There are two schools of thought ....
You need a big control room to conduct critical listening
You need a bigger studio tracking room to get acoustic instruments to sound
The sad truth is you need both.
Maybe you should have one big room (with a small closet to monitor tracking
levels). Track in the big room, then move the mixer and effects rack and mix
in the big room ... doesn't sound like you have that much gear ... with a a
couple of rack/equipment stands on casters and a clever wiring scheme and
you might get moving down to a 20 to 30 minute chore .... track from the
control closet till you have all of a project's tracks down .... then move to
the big room for mix down.
If nothing else you can always add and interior wall later if you find it
impossible to work that way.
> I can make the diffusers shown in Dan's site (the black one) . But I'll need
> dimensions for that. How deep are the various sections? Should they be from
> floor to ceiling or at an intermediate place?
There is a spreadsheet for calculating that type of diffuser on Dan's site...
you should set the size to fit the target LF - HF limits and commonly
available materials. Generally the taller the better, but well depth and
width set LF and HF limts which need to match the job at hand.
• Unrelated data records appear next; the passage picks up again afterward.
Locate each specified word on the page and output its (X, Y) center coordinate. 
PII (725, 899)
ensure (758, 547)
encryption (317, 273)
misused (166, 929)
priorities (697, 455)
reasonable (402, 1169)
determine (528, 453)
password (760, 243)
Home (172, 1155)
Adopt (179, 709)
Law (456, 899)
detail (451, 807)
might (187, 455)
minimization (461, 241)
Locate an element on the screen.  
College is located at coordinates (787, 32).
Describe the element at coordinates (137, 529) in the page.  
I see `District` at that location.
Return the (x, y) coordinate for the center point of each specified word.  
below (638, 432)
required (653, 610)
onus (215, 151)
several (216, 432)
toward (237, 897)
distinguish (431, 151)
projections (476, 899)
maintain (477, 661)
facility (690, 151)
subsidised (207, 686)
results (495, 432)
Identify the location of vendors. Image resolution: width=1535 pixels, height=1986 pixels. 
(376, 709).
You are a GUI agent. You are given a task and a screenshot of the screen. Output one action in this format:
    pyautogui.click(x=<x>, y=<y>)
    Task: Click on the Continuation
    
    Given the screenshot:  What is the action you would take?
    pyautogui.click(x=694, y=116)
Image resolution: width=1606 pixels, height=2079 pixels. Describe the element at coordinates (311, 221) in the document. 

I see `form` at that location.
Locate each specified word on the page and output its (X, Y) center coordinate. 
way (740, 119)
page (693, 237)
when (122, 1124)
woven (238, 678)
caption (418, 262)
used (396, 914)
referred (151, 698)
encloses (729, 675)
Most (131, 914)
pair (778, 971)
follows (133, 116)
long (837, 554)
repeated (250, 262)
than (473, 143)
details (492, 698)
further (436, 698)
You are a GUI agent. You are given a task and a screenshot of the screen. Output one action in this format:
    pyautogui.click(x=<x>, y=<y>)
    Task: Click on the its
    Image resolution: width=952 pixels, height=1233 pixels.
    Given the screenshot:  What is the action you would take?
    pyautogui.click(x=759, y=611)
My $0.02 is skip anything this complicated ... go with something simple.
What is the funda of bass
> traps? Do they increase or decrease the Low frequencies? Will they also be
> required here? Do you suggest that both my rooms will require more of
> diffusers and less of absorbers? If I mount a diffuser panel, on the wall,
> does the wall have absorption material on it too. ie. Does the diffuser
> panel sit on top of the absorption treatment, or on top of plastered
A bass trap is generally a sealed vessel tuned to a frequency you want to
"trap" ... go to the library and look up "Helmholtz bottle". If you have a
single known problem freq., and can't tame it with diffusion then the bass
trap is an excellent tool. There is a plan for a Honeycomb port resonator
that looks pretty effective ... you can also make these out of peg board. If
you make a pegboard one for the wall you can also use the pegboared as
pegboard (hang your cables on them). If you curve the pegboard as you hang
it you have a polycylindrical helmholtz array cable hanger, or what I call a
PHACH ... and when people ask you: "What, the PHACH is that?", you can simply
Generally absorbtion (a bass trap or otherwise) is installed to reduce reverb
time ... zero reverb time is dead ... dead is bad. Take drums for example,
they sound good with a bit of reverb ... snappy and big .... but too much
reverb and they sound like mud. Its the Goldilocks syndrome ... not too hot,
and not too cold, but rather, just right. You can calculate a reasonable
target reverb time for a room, there is a spreadsheet on Dan's site.
In a 6,000 cubic foot room, for acoustic music you will want a RT60 (reverb
time till original sound drops 60 dB) of about 3/4 of a second ... for loud
rock-n-roll more like 1/2 of a second. Building movable absorbent panels
while allow you to adjust the reverb time.
Optimum reverb time is a function of source signal loudness, room Sabine
content (hoe reflective thje room's surfaces are, and room volume ... small
rooms have fewer resonant modes and long reverbs sound very colored (just a
few frequencies ringing). This is bad. You want all the frrequencies
ringing and then dying out more or less together ... this is good.
Diffusion artificially adds modes by spreading the direction of the
reflections ... the room seems less reflective by seeming larger
(acoustically). A highly reflective 3,000 cubic foot room with lots of
diffusion will sound like a much larger less reflective room.
Diffusion does not eliminate the need for absorbtive elements it just
diminishes the need ... you will likely need both. The polycylindrical does
both and they are easy to build ... you could line both side walls - near the
floor to near the ceiling - with vaious sizes (widths) and stuff their
interiors with absorbent. This would be an inexpensive but clever way to
make the room bigger acoustically for Mids and Highs while reducing Lows.
Get in there, cut some hits and use the money to get a bigger building.